См. также размышления Веберна о композиционных принципах «…членения (то есть разграничения главного и второстепенного) и взаимо­связи» (1975, с.24).

[63] Всегда безрезультатны попытки насильственно втолковать слушателю то, что чисто технически не может быть доведено до его внимания. Педантичный Карл Штраубе, играя премьеру "Вариаций на собственную тему", решил исполнить сочинение два раза подряд, чтобы присутствовавшие на концерте профессиональные музыкальные критики (!) могли составить о нем впечатление (Регер был против). В сохранившихся рецензиях говорится о длительности исполнения (однократного) в 40 минут (Розалинда Хаас и автор этих строк "успевают" в авторских темпах за 23-27)! (См.: Sprondel, 1998/3 ss.49-51).
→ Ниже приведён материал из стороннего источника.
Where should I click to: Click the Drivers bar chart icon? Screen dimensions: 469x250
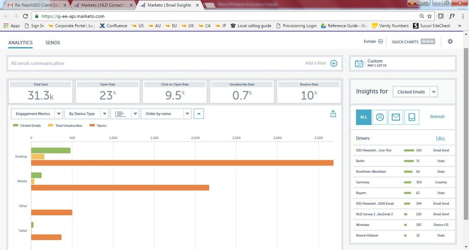[x=440, y=138]
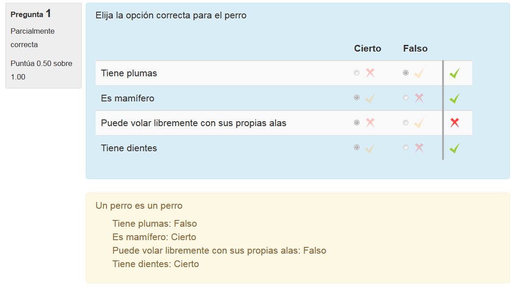Click the faded red X beside 'Tiene dientes' Falso option
The width and height of the screenshot is (514, 290).
pyautogui.click(x=419, y=147)
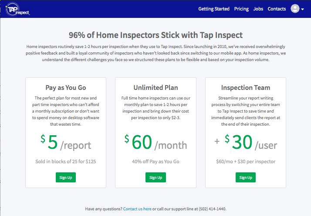Sign up for the Unlimited Plan

pyautogui.click(x=156, y=178)
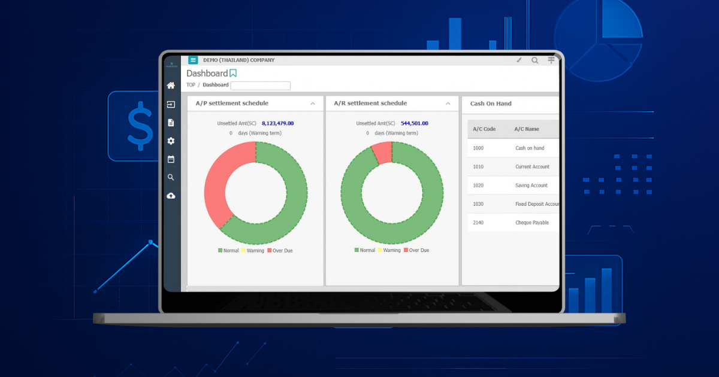This screenshot has width=719, height=377.
Task: Click the cloud upload sidebar icon
Action: point(171,196)
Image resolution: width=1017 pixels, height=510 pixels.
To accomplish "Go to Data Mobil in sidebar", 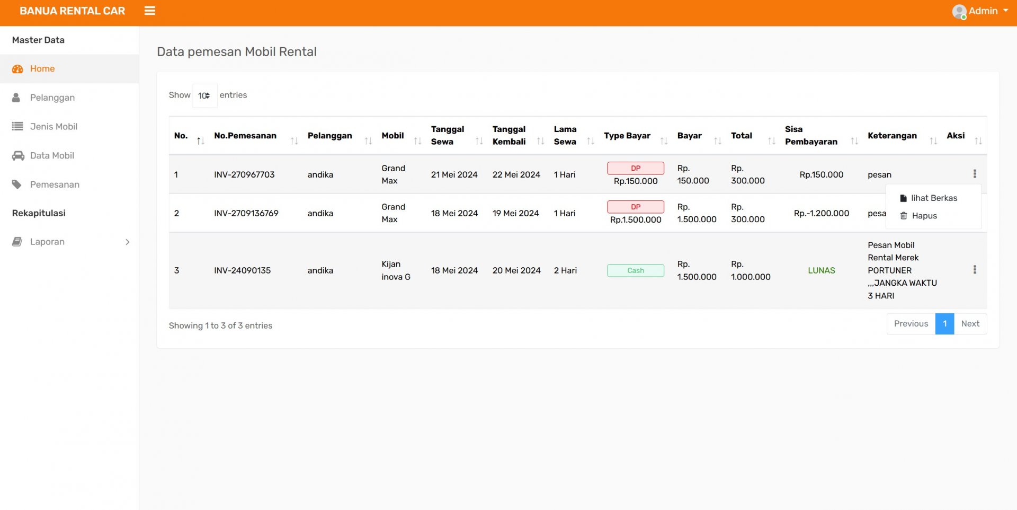I will point(52,155).
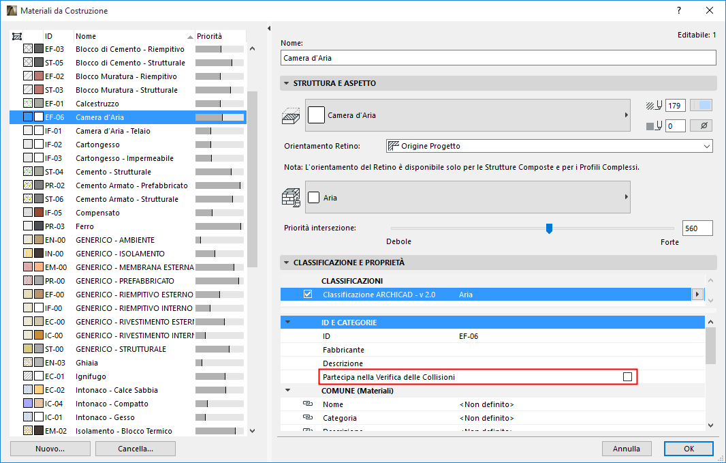The height and width of the screenshot is (463, 726).
Task: Click the cut-fill selector icon beside Camera d'Aria
Action: pyautogui.click(x=292, y=115)
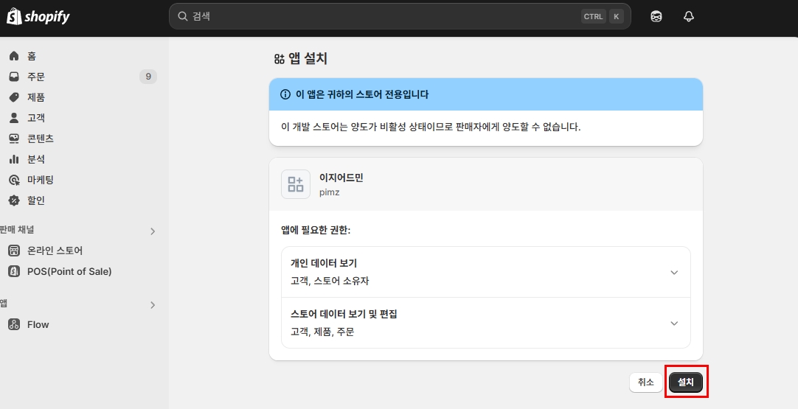
Task: Select 온라인 스토어 sales channel
Action: tap(55, 251)
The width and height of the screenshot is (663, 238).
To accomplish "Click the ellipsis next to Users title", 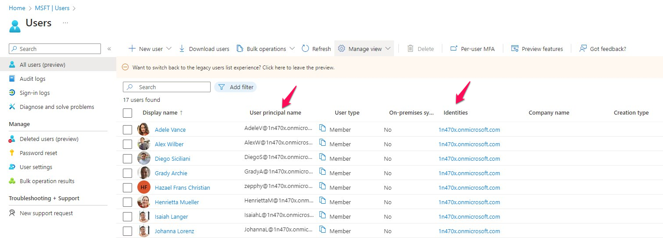I will 65,22.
[64] См. Орган: Программа для музыкальных вузов, 1988, с.3.

[65] Стоит призадуматься — ведь вся наверное музыка уже записана на практически вечные носители информации!

[66] Ср. с точкой зрения Н.П. Корыхаловой: «Вполне разделяю мысль Ж. Дюамеля, высказанную им… по поводу “бесчеловечного злоупотреб­ления механической музыкой”— бесконечного её потока, льющегося в со­временном нам обществе на человека, вследствие чего музыка превра­щается в своего рода “звуковой субпродукт”: “Я бы хотел слушать Пятую симфонию (Бетховена) не более одного-двух раз в год. Именно потому, что это — изумительное произведение, которое, как мне кажется, я хорошо знаю, я хотел бы, чтобы эту симфонию не цепляли на все фо­нарные столбы, на все мачты на выставках и в других местах. Я бы хо­тел услышать “Неоконченную” симфонию не ранее чем через два-три года. Напоминаю моим современникам, настойчиво напоминаю, что редкость есть основное условие эстетического выражения”. Эта мысль может быть целиком отнесена к слушанию музыки в грамзаписи» (1973, с.118-119).
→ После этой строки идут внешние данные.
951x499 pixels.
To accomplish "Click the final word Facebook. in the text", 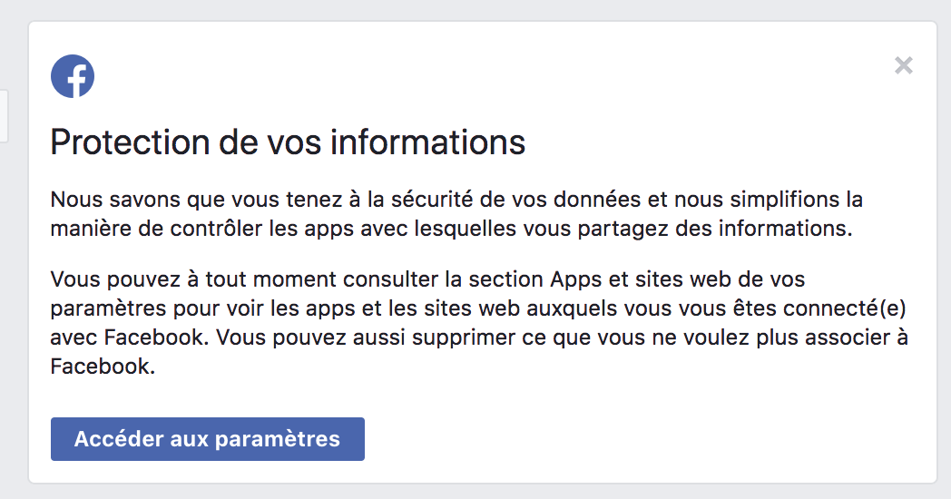I will coord(103,367).
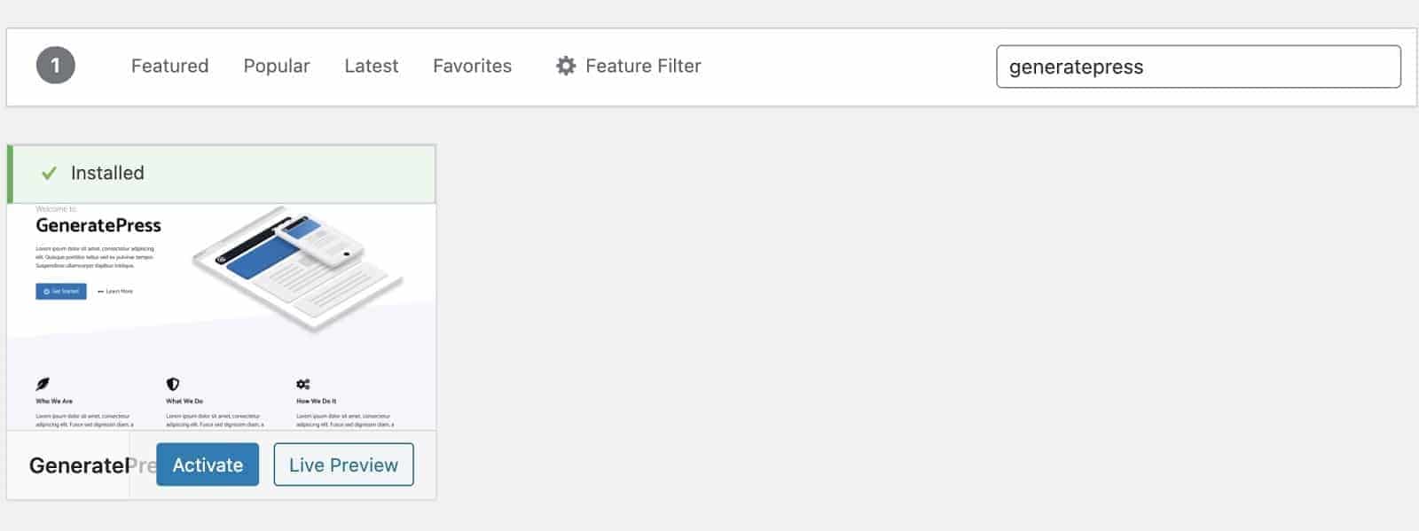Open Live Preview for GeneratePress
The image size is (1419, 531).
coord(343,465)
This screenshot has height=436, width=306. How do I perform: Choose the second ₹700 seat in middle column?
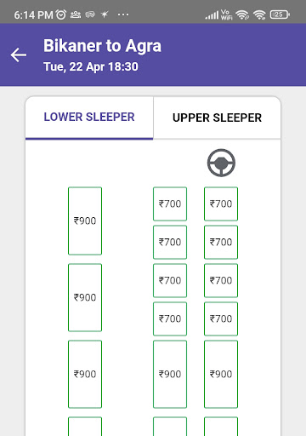point(170,242)
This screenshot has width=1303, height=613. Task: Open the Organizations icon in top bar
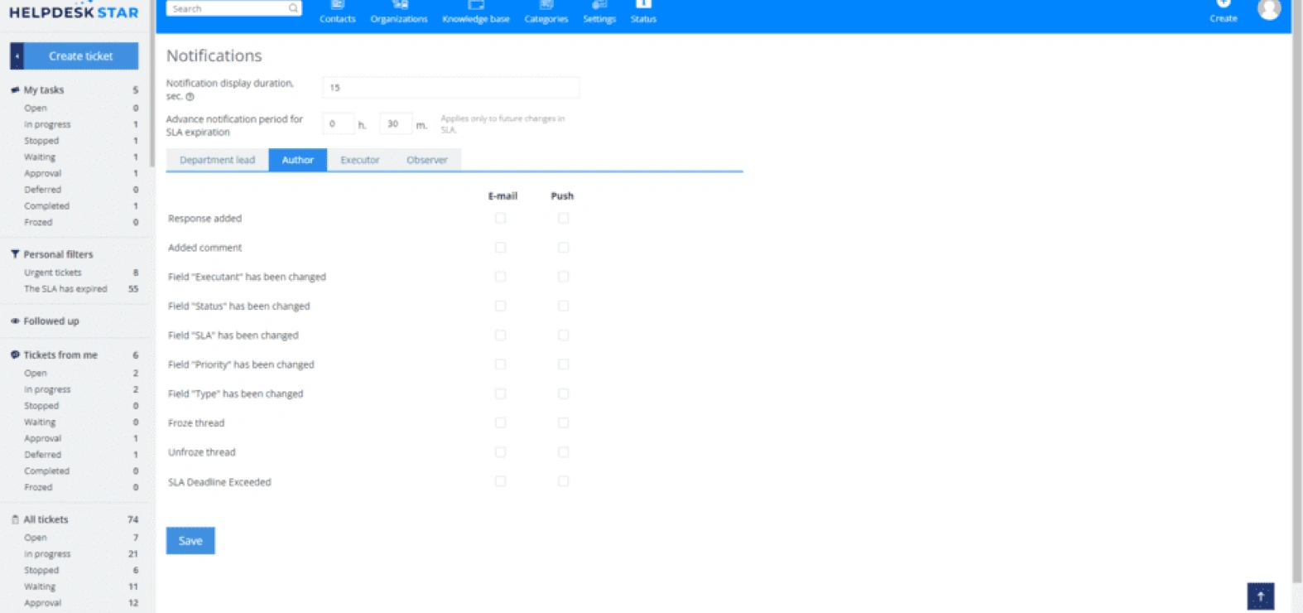click(x=400, y=5)
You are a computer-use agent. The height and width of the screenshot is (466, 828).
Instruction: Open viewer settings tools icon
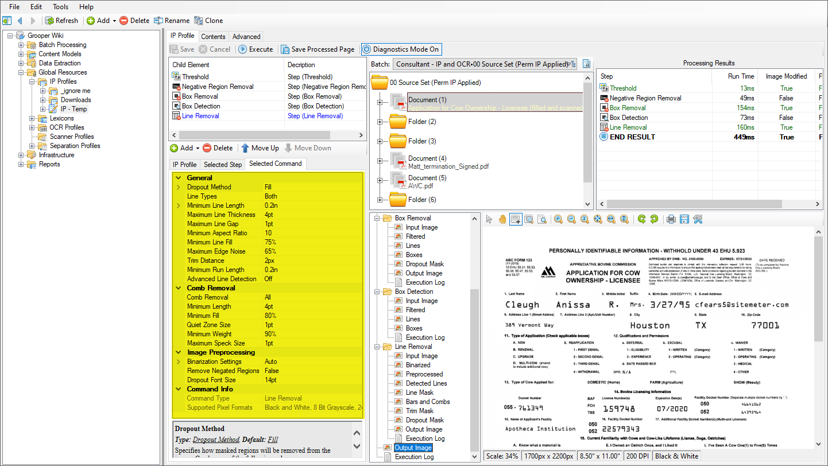tap(698, 219)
[67] «Мир переполнен шумами. Все коммуницируют друг с другом. Но в этой “гуманизации” мира совсем исчезает личность, господствуют нечеловеческие, анонимные структуры… В этом мире, где не осталось более “табу” и препятствий, человек как никогда изолирован. Он отделяет себя от действительности наушниками, музыкальным полем, вечным шумом. Еще совсем недавно музыку можно было услышать лишь в определенных, предназначенных для того местах…, сегодня она — везде. Тишина — это редкость и роскошь» (Горичева, 1991, с.23 сл.).

[68] «Когда я в 15 лет впервые услышал в Байройте “Парсифаля”, я 14 дней рыдал, а затем стал музыкантом» — вспоминал Регер (цит. по: Крейнина, 1991, с.18).

[69] Таким событием для немцев было исполнение Мендельсоном Бахов­ских "Страстей по Матфею" в Берлине 1829 года. Такими событиями были для советских людей премьеры сочинений Шостаковича и Про­кофьева.

[70] См., например, рецензию Л.И. Ройзмана на концерт Карла Рихтера (1973/7, с.66 сл).